Tasos Antonakis Τάσος Αντωνάκης

Personal information
- Born: 9 February 1992 (age 34) Athens, Greece
- Listed height: 6 ft 8.75 in (2.05 m)
- Listed weight: 250 lb (113 kg)

Career information
- Playing career: 2008–present
- Position: Power forward / center

Career history
- 2008–2011: AEK Athens
- 2011–2012: Pagrati
- 2012–2014: Ilysiakos
- 2014–2015: Apollon Patras
- 2015–2016: Pagrati
- 2016–2017: Ethnikos Piraeus
- 2017–2018: Koroivos Amaliadas
- 2018–2020: Charilaos Trikoupis
- 2020–2021: Apollon Patras
- 2021–2022: Triton Sepolia
- 2022–2024: Panionios

Career highlights
- 2x Greek 2nd Division champion (2020, 2021);

= Tasos Antonakis =

Greek basketball player (born 1992)

Anastasios "Tasos" Antonakis (alternative spelling: Tassos) (Αναστάσιος "Τάσος" Αντωνάκης; born 9 February 1992 in Athens, Greece) is a Greek professional basketball player who last played for Panionios of the Greek A2 Basket League. He is 2.05 m (6 ft 8 in) tall, and he plays at the power forward and center positions.

==Professional career==
Antonakis began his professional career in the Greek League with AEK Athens in 2008. He then moved to the Greek Second Division club Pagrati in 2011. He joined Ilysiakos in 2012.

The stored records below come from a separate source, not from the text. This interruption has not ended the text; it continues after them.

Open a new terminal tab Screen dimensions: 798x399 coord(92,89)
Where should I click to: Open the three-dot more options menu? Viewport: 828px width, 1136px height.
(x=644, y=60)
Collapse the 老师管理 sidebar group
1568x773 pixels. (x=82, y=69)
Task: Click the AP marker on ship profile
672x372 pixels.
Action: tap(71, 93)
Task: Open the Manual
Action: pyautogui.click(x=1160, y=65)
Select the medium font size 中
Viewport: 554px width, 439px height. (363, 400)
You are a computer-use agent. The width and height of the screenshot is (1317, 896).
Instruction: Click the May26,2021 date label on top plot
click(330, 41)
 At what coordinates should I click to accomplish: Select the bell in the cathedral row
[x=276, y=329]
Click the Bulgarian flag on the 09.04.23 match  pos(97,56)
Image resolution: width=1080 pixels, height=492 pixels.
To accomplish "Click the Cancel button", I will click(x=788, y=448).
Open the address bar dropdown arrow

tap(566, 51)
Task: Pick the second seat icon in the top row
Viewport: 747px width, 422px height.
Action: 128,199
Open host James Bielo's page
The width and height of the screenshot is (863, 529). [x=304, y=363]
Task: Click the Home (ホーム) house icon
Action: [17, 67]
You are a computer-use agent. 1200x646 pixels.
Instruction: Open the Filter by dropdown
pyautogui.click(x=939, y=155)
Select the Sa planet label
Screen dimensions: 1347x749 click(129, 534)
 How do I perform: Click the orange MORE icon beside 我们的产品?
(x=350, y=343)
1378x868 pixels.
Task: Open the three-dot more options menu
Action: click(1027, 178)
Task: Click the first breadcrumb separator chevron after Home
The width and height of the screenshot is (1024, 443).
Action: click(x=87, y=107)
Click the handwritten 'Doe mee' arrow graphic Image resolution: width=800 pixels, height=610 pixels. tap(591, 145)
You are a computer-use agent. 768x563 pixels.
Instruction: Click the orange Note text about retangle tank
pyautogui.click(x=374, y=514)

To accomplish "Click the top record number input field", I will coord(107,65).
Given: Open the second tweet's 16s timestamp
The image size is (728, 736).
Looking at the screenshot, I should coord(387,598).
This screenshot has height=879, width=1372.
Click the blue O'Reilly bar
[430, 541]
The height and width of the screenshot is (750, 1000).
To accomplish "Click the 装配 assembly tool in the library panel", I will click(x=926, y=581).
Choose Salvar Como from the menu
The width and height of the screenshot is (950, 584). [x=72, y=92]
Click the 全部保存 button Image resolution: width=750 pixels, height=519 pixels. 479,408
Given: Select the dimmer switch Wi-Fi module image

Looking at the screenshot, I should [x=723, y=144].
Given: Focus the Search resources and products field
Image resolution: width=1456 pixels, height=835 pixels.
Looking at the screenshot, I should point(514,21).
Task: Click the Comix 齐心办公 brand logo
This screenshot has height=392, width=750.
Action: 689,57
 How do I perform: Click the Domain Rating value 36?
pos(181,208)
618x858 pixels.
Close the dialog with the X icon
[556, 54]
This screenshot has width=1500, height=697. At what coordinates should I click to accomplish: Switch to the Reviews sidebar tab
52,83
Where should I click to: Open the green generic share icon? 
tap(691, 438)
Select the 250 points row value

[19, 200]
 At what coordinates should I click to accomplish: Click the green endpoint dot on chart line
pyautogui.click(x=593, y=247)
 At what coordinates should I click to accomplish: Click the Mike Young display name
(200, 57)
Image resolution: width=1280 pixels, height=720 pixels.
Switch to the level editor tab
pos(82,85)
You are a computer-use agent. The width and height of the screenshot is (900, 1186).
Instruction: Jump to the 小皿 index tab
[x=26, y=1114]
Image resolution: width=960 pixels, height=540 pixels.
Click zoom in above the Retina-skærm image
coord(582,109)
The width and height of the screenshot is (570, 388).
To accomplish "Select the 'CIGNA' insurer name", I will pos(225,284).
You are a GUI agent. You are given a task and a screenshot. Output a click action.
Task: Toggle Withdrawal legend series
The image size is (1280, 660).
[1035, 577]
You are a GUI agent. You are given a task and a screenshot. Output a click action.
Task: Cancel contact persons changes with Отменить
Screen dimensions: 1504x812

He also played with the Greek clubs Apollon Patras, Ethnikos Piraeus, and Koroivos Amaliadas, before joining Charilaos Trikoupis, in 2018.

==National team career==
With the junior national teams of Greece, Antonakis played at the following tournaments: the 2008 FIBA Europe Under-16 Championship, the 2009 FIBA Europe Under-18 Championship, the 2010 FIBA Europe Under-18 Championship, the 2011 FIBA Europe Under-20 Championship, and the 2012 FIBA Europe Under-20 Championship.

He was the high scorer for the junior team of Greece, with 13 points in their final game at the 2010 FIBA Europe Under-18 Championship.